Question

Users independently sign up for two online social networking sites, Lookbook and Quickgram. On average, 7.5 users sign up for Lookbook each minute, while on average 5.5 users sign up for Quickgram each minute. The number of users signing up for Lookbook and for Quickgram each minute are independent. A new user is defined as a new account, i.e., the same person signing up for both social networking sites will count as two new users. a. What is the probability that more than 10 new users will sign up for the Lookbook social networking site in the next minute

Answer 1

13.57% probability that more than 10 new users will sign up for the Lookbook social networking site in the next minute

Explanation:

To solve this question, we need to understand the poisson and the normal probability distribution.

Poisson distribution:

In a Poisson distribution, the probability that X represents the number of successes of a random variable is given by the following formula:

`P(X = x) = (e^(-\lambda)*\lambda^(x))/((x)!)`

In which

x is the number of sucesses

e = 2.71828 is the Euler number

`\lambda` is the mean in the given interval. The variance is the same as the mean.

Normal probability distribution:

Problems of normally distributed samples are solved using the z-score formula.
******************************
** QUESTIONS **
[a] From the text on sign-up probabilities, copy the passage from "x is the number" up to and including "the z-score formula.".
[b] Continue the text on sign-up probabilities from where it stops.

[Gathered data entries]
******************************
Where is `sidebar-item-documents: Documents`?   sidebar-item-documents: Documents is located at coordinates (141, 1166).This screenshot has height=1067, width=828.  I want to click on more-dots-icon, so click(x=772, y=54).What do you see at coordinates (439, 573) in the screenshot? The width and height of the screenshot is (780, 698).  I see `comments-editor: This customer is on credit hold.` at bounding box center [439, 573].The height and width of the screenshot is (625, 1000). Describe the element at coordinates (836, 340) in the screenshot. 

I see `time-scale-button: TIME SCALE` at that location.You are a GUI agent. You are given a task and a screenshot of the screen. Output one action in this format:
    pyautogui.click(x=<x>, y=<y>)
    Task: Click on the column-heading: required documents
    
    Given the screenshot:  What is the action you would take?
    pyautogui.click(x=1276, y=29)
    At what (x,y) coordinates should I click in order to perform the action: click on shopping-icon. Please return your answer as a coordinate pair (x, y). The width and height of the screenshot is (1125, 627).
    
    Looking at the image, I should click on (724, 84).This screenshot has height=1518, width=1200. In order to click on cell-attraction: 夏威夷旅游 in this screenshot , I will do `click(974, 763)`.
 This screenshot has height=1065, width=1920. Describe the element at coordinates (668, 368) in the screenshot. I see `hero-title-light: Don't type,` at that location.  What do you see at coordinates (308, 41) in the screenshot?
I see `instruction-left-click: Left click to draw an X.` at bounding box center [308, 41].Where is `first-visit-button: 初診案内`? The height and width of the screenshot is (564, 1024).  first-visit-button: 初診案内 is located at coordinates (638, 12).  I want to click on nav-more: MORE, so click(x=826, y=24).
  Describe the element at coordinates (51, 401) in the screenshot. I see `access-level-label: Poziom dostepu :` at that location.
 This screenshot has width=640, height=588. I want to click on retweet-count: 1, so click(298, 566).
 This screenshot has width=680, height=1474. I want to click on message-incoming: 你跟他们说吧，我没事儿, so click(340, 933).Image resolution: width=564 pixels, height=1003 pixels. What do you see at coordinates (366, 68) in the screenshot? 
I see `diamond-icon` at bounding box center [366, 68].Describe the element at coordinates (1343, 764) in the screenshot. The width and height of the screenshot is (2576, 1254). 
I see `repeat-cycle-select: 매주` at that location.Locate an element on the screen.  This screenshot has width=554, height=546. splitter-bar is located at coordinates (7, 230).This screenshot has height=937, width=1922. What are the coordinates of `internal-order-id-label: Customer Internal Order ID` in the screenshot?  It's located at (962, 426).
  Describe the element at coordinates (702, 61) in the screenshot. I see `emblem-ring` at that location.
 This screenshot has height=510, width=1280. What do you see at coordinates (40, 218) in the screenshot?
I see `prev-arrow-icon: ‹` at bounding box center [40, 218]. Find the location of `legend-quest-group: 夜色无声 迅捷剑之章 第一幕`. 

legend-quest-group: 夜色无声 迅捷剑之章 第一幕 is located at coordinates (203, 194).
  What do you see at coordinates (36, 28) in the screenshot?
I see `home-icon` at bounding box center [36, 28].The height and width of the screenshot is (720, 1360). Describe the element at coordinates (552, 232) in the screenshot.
******************************
** ANSWERS PROVIDED **
[a]
x is the number of sucesses

e = 2.71828 is the Euler number

`\lambda` is the mean in the given interval. The variance is the same as the mean.

Normal probability distribution:

Problems of normally distributed samples are solved using the z-score formula.

[b]
In a set with mean
`\mu` and standard deviation
`\sigma`, the zscore of a measure X is given by:

`Z = (X - \mu)/(\sigma)`

The Z-score measures how many standard deviations the measure is from the mean. After finding the Z-score, we look at the z-score table and find the p-value associated with this z-score. This p-value is the probability that the value of the measure is smaller than X, that is, the percentile of X. Subtracting 1 by the pvalue, we get the probability that the value of the measure is greater than X.

To approximate the Poisson distribution, we use
`\mu = \lambda, \sigma = √(\lambda)`

On average, 7.5 users sign up for Lookbook each minute

This means that
`\lambda = 7.5`. So

`\mu = 7.5, \sigma = √(7.5) = 2.7386`

What is the probability that more than 10 new users will sign up for the Lookbook social networking site in the next minute

Using continuity correction, this is P(X > 10 + 0.5) = P(X > 10.5), which is 1 subtracted by the pvalue of Z when X = 10.5. So

`Z = (X - \mu)/(\sigma)`

`Z = (10.5 - 7.5)/(2.7386)`

`Z = 1.1`

`Z = 1.1` has a pvalue of 0.8643.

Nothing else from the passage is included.